For the first time, it’s hit me that people will be only too willing to judge my daughter not by how good she is at what she does, but by what she looks like. That upsets me a lot. My daughter studying Medicine will be able to wear whatever she likes, and will only ever be judged by how well she does her job.*

The other thing that’s crawled under my skin is how older people feel they have a right to judge the clothing of younger people. And how, when they do, they feel the need to tell the younger person their opinion, to force that younger person to dress according to their standards. For goodness’ sake, what is so offensive about seeing someone’s knees? Or stockingless legs?

I’ve never heard of the boot being on the other foot: of a younger person telling an older person how they should dress.
‘Undo that top button and show us your cleavage?’ Or ‘Hitch that skirt up, we want to see your thighs.’
Imagine how uncomfortable an older person would feel up on stage in a short skirt, strapless top and heels.

It goes the other way, too—young people don’t want to dress like old women.

A few decades’ ago, I watched an interview with Dame Kiri Te Kanawa on ’60 Minutes’. I’ll never forget her saying she wished she could be like Tina Turner and strut about onstage in a miniskirt and high heels.

I have great difficulty tolerating intolerance, and I can’t abide the public shaming of anyone. Quite apart from the fact it was unnecessary, this woman had no right to criticise my daughter’s, or anyone else’s, dress publicly.

 

#sexy #opera #singer

There’s no flesh in Classical Singing.

 

# sexy #classical #music

Or Classical Music.

Every now and then, something happens that jars with a core value of mine, and I feel the need to write about it. All young women have a right to dress how they please, and express themselves through their clothing. They shouldn’t have to dress to please prescriptive older women with delicate sensibilities.
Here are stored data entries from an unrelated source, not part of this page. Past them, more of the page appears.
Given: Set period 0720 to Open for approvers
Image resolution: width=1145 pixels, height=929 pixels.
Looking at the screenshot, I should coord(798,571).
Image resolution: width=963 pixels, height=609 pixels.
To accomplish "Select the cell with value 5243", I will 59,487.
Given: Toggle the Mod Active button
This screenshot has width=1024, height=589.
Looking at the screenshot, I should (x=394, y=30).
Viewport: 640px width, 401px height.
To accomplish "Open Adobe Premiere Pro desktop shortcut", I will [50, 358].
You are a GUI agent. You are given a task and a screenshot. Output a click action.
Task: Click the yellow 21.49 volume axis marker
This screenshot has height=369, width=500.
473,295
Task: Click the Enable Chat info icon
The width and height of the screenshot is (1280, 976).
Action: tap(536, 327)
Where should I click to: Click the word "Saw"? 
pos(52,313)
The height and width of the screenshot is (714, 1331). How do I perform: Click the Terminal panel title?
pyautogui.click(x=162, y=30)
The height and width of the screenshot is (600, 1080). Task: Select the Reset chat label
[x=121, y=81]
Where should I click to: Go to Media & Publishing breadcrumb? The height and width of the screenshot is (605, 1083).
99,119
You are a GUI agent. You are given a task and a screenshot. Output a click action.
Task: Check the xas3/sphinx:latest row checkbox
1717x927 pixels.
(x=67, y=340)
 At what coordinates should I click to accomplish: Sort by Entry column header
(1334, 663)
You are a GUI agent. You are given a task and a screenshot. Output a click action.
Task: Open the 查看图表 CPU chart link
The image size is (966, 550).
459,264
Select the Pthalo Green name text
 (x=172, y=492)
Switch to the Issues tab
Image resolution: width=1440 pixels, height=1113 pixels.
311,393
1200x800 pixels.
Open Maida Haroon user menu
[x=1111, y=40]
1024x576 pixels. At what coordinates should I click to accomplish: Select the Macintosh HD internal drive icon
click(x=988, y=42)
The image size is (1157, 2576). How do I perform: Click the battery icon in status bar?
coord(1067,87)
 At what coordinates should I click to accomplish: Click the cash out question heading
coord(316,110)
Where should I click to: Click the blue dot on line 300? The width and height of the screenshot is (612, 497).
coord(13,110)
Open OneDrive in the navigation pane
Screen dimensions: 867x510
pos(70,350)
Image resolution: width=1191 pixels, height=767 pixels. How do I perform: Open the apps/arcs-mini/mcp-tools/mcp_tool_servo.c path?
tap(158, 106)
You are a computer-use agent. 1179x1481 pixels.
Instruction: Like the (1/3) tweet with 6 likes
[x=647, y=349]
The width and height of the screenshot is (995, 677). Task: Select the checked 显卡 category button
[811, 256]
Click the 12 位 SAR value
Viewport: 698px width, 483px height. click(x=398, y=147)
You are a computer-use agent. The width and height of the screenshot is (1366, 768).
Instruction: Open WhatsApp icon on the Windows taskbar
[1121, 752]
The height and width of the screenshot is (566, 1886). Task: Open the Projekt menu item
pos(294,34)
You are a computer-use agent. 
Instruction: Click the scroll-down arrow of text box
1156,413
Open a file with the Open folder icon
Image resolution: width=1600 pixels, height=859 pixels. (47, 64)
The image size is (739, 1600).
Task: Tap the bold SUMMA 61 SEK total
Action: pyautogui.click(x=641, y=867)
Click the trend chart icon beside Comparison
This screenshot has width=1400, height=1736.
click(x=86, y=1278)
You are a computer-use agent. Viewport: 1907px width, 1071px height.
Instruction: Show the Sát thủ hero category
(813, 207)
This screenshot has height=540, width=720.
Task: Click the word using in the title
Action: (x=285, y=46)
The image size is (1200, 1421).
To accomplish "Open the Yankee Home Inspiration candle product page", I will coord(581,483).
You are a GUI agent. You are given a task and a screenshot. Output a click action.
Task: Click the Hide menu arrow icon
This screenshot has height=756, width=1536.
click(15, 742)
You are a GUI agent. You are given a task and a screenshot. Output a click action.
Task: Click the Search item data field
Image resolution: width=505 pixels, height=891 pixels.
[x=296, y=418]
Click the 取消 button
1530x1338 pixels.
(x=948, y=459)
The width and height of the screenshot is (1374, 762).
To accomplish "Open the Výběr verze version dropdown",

To any young woman reading this: If people judge you based on your appearance and can’t hear the beauty in your voice, or see the passion in your soul, or how good you are at what you do, because all they can see is a short, tight dress, then they’re the ones missing out.

And if I ever become an older, bigoted lady, please tell me to mind my own business, that I have no right to judge, that it’s only clothes, and that the world has changed since I was young. Encourage me to keep up with the world of tomorrow because if I don’t, I’ll be left behind and I’ll be the one who misses out.

Above all, wouldn’t it be nice if we could stop judging others, particularly girls and women, by their appearance?

I may look like a frumpy, middle-aged lady, but know that inside my conservative appearance is a teenage girl who wanted to wear a short, tight skirt and stilettos, but never had the confidence or courage to do it.

~

*Unfortunately, this statement doesn’t appear to be true. I’m hearing how comments about the way women dress are rife in the Medical arena, too.